*Task brief*
Range to reproduce from the entries below: the line with "Click the 加入QQ群 badge", the line with "Task: Open the LAST", and every line in between. Give them exactly and give nothing else.

*Recorded data*
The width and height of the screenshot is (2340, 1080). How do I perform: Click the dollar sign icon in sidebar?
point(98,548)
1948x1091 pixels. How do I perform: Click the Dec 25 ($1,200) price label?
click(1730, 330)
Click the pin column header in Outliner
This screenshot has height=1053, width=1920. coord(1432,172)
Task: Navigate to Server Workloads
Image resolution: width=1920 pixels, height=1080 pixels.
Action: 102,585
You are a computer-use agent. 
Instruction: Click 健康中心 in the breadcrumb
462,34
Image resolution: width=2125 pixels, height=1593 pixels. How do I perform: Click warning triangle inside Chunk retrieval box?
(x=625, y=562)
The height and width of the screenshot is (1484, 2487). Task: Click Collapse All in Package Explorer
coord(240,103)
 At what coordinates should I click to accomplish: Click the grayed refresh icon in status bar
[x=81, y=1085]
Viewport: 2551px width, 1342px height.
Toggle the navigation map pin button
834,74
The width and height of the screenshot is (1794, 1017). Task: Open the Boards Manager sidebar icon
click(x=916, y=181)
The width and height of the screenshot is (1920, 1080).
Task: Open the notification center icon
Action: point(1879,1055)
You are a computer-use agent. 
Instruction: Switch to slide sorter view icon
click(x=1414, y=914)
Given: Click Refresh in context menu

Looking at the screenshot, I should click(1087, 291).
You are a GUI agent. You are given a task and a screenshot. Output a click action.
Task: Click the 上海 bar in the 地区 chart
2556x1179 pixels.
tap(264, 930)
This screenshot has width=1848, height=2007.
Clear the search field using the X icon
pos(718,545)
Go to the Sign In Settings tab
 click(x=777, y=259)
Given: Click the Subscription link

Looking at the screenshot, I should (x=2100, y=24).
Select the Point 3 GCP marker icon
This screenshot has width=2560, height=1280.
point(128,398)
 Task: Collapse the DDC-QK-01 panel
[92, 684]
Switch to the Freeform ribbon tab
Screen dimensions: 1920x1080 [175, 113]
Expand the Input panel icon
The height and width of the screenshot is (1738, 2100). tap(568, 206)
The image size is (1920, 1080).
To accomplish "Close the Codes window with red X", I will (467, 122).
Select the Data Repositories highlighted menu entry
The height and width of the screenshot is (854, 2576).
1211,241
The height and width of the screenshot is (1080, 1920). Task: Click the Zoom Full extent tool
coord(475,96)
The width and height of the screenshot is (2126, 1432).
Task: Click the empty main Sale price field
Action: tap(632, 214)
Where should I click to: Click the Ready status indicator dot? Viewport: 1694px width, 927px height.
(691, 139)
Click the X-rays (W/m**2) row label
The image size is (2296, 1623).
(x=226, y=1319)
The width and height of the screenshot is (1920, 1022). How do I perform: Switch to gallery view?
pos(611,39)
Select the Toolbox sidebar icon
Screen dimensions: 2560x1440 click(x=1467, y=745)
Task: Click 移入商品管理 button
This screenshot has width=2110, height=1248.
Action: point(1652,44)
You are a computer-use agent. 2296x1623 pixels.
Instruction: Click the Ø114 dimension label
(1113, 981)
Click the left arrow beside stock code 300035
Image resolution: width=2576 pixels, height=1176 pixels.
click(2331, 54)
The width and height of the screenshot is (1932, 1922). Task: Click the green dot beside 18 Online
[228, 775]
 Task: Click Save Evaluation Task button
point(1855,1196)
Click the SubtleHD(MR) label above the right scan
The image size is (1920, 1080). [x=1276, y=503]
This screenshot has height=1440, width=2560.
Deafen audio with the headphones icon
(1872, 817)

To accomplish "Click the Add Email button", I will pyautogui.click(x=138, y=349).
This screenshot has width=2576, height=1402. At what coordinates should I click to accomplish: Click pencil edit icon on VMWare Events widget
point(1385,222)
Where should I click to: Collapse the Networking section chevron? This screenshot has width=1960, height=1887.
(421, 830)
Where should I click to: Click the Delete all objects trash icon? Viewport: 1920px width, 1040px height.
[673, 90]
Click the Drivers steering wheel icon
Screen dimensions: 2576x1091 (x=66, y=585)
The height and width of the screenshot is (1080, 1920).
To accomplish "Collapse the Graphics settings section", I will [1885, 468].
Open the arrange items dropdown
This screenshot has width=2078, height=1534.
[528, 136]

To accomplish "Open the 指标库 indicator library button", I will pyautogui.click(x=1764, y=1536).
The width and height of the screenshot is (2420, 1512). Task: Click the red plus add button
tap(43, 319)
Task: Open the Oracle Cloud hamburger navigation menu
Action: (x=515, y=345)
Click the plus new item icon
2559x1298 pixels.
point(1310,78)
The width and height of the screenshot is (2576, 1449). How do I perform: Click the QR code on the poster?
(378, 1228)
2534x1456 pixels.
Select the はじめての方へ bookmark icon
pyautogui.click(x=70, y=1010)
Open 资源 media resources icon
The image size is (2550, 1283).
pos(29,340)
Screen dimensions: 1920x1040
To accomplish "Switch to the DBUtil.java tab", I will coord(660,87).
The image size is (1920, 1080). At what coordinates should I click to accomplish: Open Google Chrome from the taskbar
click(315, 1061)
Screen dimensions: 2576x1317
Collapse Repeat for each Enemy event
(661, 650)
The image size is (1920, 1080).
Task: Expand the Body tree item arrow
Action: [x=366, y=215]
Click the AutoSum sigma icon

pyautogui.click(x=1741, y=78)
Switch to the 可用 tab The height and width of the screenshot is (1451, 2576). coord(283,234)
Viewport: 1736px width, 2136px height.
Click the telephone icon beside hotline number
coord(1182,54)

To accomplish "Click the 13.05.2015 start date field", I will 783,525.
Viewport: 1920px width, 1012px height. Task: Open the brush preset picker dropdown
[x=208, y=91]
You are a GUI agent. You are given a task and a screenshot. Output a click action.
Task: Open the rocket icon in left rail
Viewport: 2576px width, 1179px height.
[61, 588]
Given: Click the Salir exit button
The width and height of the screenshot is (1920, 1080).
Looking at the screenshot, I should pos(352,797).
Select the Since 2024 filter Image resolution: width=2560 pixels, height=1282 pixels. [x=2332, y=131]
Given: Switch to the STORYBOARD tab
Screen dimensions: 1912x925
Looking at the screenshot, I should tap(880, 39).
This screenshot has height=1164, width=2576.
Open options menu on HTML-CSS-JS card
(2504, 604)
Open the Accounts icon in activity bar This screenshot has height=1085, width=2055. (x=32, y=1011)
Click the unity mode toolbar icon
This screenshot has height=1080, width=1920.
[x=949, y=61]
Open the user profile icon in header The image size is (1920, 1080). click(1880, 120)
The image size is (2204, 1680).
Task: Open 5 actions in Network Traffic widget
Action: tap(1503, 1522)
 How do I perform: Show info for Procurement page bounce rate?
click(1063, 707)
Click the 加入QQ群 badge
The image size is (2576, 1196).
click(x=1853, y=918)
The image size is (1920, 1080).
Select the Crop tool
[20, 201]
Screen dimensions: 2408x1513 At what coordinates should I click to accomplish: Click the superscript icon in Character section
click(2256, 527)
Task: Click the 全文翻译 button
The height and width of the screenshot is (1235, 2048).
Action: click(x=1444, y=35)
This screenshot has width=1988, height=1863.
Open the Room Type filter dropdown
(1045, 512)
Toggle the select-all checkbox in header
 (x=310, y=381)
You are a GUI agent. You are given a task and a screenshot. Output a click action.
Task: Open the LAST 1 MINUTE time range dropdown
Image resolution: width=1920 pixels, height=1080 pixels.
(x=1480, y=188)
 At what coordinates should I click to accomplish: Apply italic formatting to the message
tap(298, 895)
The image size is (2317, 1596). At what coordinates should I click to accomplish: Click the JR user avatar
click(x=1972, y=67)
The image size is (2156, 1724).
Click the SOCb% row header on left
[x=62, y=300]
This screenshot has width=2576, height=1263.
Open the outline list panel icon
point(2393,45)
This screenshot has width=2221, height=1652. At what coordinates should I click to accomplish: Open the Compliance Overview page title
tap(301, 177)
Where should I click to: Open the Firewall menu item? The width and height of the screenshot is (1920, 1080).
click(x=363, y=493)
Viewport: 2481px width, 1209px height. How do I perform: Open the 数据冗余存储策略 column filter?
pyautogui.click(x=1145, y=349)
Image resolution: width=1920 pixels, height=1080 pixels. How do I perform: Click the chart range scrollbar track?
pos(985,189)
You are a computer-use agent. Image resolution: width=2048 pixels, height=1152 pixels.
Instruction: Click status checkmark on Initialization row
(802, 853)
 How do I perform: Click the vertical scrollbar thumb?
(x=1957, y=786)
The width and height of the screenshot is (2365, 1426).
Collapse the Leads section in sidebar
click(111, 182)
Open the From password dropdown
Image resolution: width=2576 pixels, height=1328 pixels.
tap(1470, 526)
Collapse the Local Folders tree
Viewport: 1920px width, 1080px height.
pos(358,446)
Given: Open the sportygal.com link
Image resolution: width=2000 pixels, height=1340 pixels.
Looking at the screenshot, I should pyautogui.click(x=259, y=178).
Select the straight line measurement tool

*Task result*
Click the 加入QQ群 badge
The image size is (2576, 1196).
click(x=1853, y=918)
The image size is (1920, 1080).
Select the Crop tool
[20, 201]
Screen dimensions: 2408x1513 At what coordinates should I click to accomplish: Click the superscript icon in Character section
click(2256, 527)
Task: Click the 全文翻译 button
The height and width of the screenshot is (1235, 2048).
Action: click(x=1444, y=35)
This screenshot has width=1988, height=1863.
Open the Room Type filter dropdown
(1045, 512)
Toggle the select-all checkbox in header
 (x=310, y=381)
You are a GUI agent. You are given a task and a screenshot. Output a click action.
Task: Open the LAST 1 MINUTE time range dropdown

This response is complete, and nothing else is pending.